The secret of the Shaw Festival is that it is as incapable of producing an incompetent production as Norman Rockwell was of painting a pornographic scouting poster. Rest assured that the occasional misfire is due to an unsalvageable script more than anything else.
For those who have never been to the festival, a perfect introduction would be The Doctor's Dilemma. This play encapsulates everything that gives Niagara-on-the-Lake its special panache. To miss it would be akin to going to the Russian Tearoom and skipping the blintzes. After 94 years, it remains one of George Bernard Shaw's most provocative plays: Droll and tough-minded, it straddles a fascinating line between high comedy and tragedy. In this take on the medical profession, the playwright equates a pack of top London physicians to carnival barkers, each with his own pitch for nonsense cures. ("Stimulate the fagasites" is one of the many ridiculous remedies.)
Sir Consenso Ridgeon, the only doctor who has the wisdom to cure, raises the play's scalding dialectic when he has to decide which is the most precious life to save -- that of a mundane do-gooder or a nefarious artistic genius. Muddying the moral waters is the doctor's furtive desire for the artist's devoted wife. Artistic director Christopher Newton's cast has a hard-edged sparkle, excelling at dramatizing Shaw's complexities. Newton and designer Sue LePage superbly bring to life the show's central metaphor of medical men making a game out of life and death by having the actors don skeleton masks and perform what appear to be Grim Reaper gavottes.
Less universally appealing is Shaw's futuristic political satire, The Apple Cart. Shaw proved himself a prescient fortune teller in 1929 when he predicted an England where the monarchy has become a figurehead and capitalism has run amok. Parliament is in the hands of big business, and only the puppet King Magnus has the savvy to restore sanity. In the midst of chaos, the United States has decided to cancel the Declaration of Independence and rejoin the British Empire.
In a bold stroke for Shavian theater, director Roger Greenblatt has skillfully moved up the setting to 2020. With its constant tongue-in-cheek political debates, the experience is much like a Firing Line between Gore Vidal and William F. Buckley Jr. But those who are not politically attuned might often find themselves in the outer darkness.
For theater gluttons who can't get enough stimulation, a noon lunchtime theater has been added, giving one-act plays a rare airing. Noel Coward's Still Life, which was written as part of a smorgasbord of one-acts for him and Gertrude Lawrence called Tonight at 8:30, was later expanded and filmed as Brief Encounter. The present production is the most perfect realization of Coward that this Cowardite has ever encountered. Anyone who collects perfect miniatures will carry with them to the nursing home the memory of this delicate depiction of an adulterous romance between two painfully decent middle-class lovers in a London train station tea shop. Coward's stylized, clipped dialogue takes on the delicate sweetness of his finest song lyrics. Director Dennis Garnhum and an idyllic production team have brought exquisite verisimilitude to this cross section of '30s England.
Oscar Wilde is revered for two things: the brilliant aphorisms that spread through his plays and fiction, and the fixation with public ruin that smoldered throughout his art until it burst forth in flames in his life, leaving him history's grandest homosexual martyr. All this is reflected in director Susan Furley's audaciously Victorian production of A Woman of No Importance. The first act follows the social machinations of Wilde's special brand of coddled London aristocrat, performed with flawless clockwork artificiality and social nuances. In this production, the imperious slap of a fan or the arch of a brow can be as decadent and laugh-provoking as Groucho's most lascivious leer or Jerry Lewis's gooniest pratfall. In the second act, the play turns to melodrama, a form that makes modern audiences uncomfortable. It takes courage on the part of the director to serve up such a faithful re-creation of the fascinating but difficult dichotomies of Wilde's art.

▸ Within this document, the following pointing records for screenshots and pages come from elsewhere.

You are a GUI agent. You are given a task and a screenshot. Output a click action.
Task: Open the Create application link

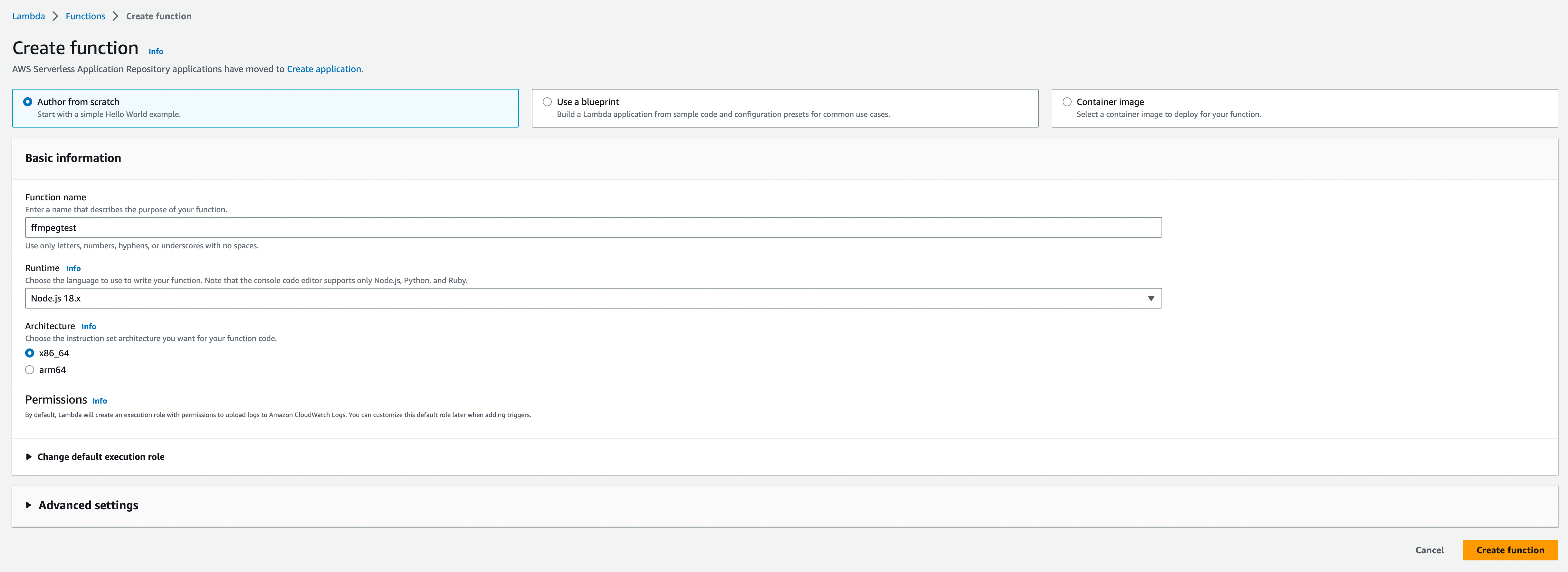coord(324,69)
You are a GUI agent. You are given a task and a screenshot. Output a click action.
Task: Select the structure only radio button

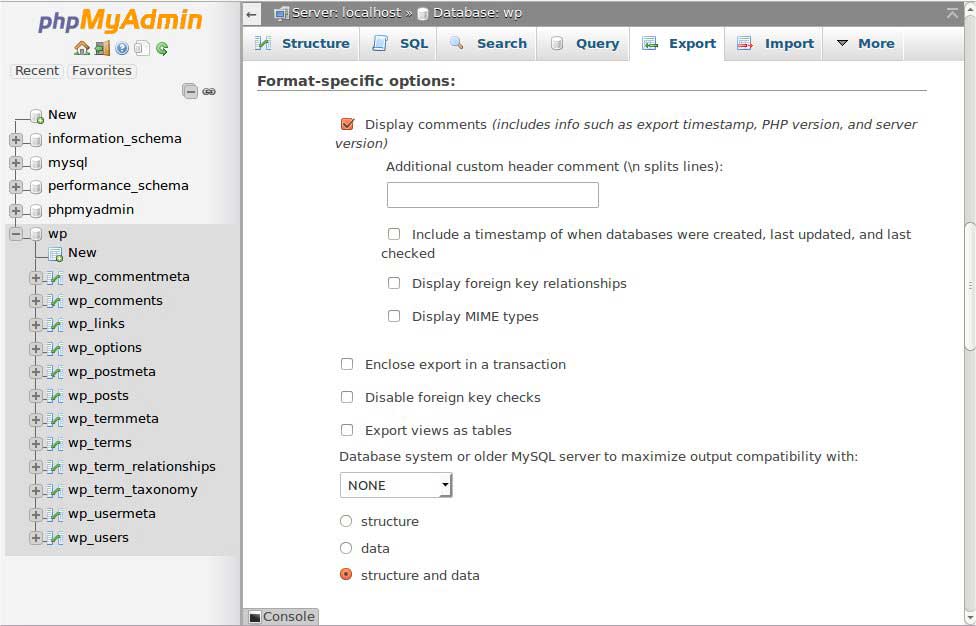point(346,521)

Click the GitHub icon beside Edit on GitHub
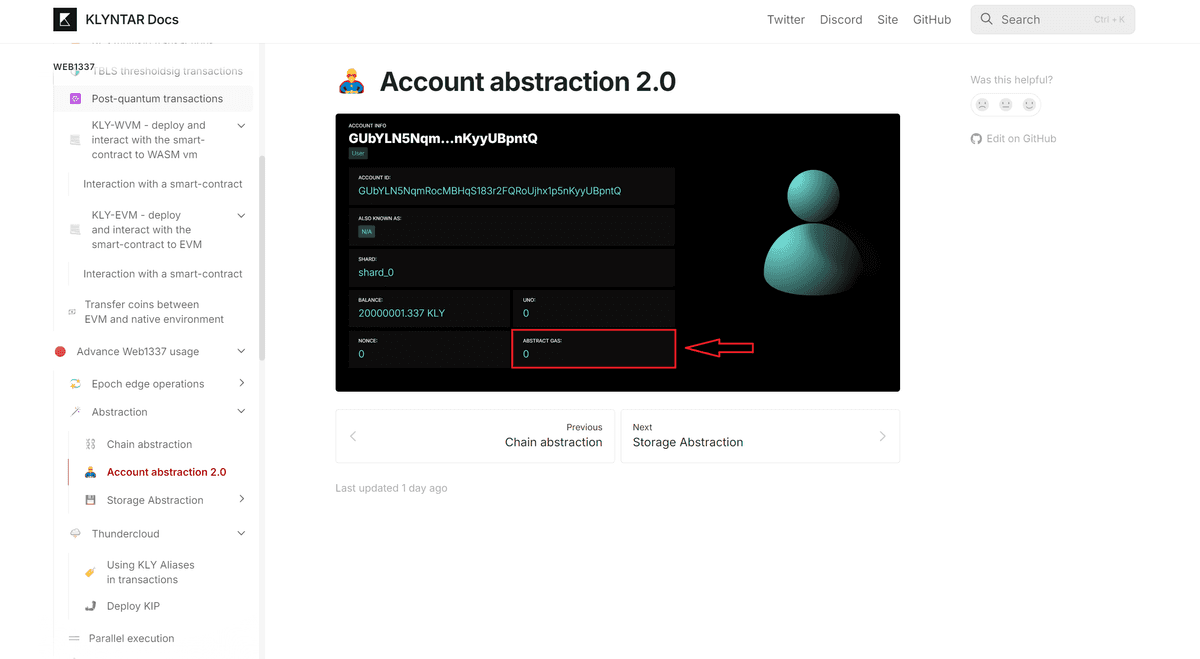[x=976, y=139]
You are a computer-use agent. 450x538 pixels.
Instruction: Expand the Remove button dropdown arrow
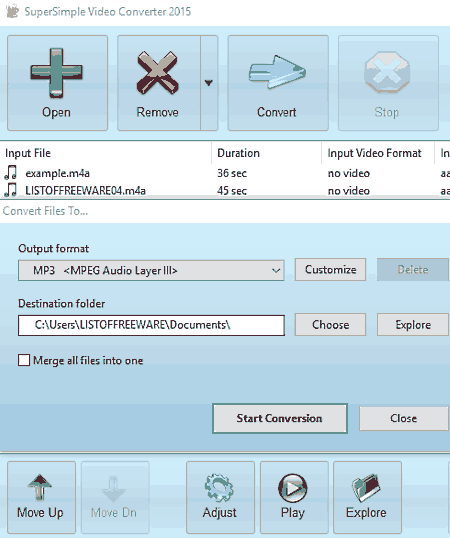click(x=209, y=83)
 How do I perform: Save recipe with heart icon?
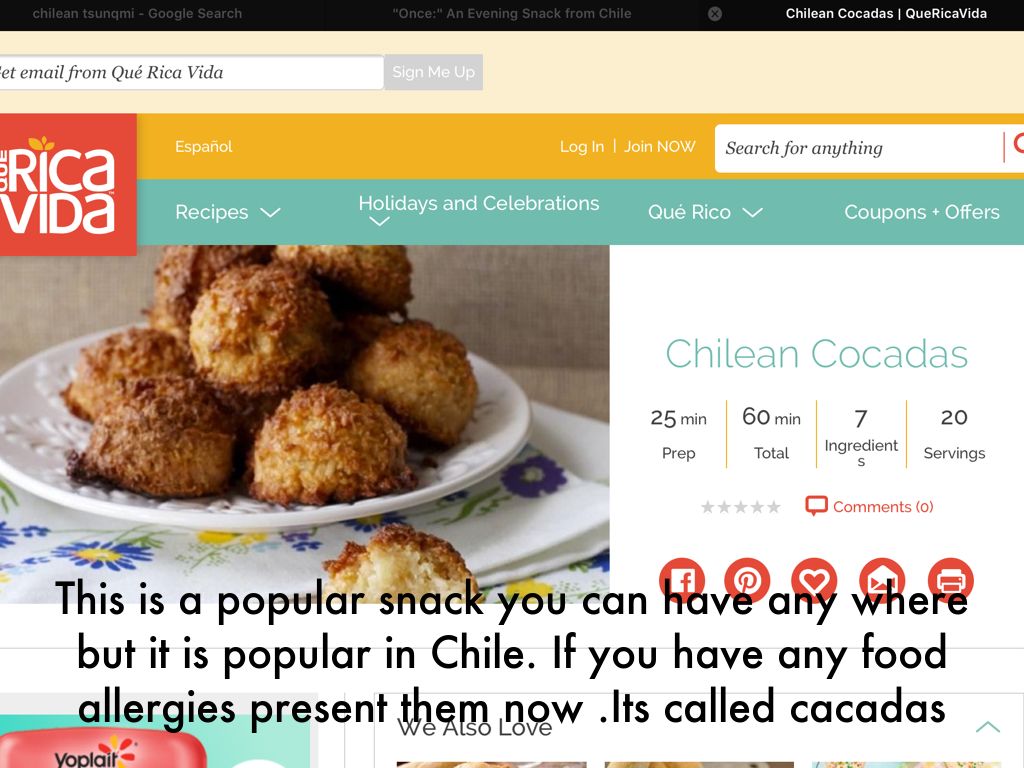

Also in the must-see department is an exquisitely continental production of the Harnick and Bock musical She Loves Me, here acted and sung with Chekhovian delicacy and intensity.
Not quite up to Shaw's highest standards is The Matchmaker. Nevertheless, it offers an opportunity to see a masterwork that has been eclipsed by its musical incarnation, Hello Dolly! As expected, the Shaw production sails along with implacable professionalism. Where it falters is in its two leads: a Horace Vandergelder who lacks the necessary rough eccentricity for this irresistible curmudgeon, and a Dolly too glamorous and radiant to suggest the refined desperation of Thornton Wilder's slightly threadbare schemer.
A few weeks ago, while reviewing a local production of Six Characters in Search of an Author, this critic wrote that it would take the resources of a Shaw Festival to make this intellectual albatross fly. After seeing it at Shaw, he can testify that he was wrong. It is beyond rescue, for if this festival cannot bring a play back to life, it is because it has gone beyond rigor mortis.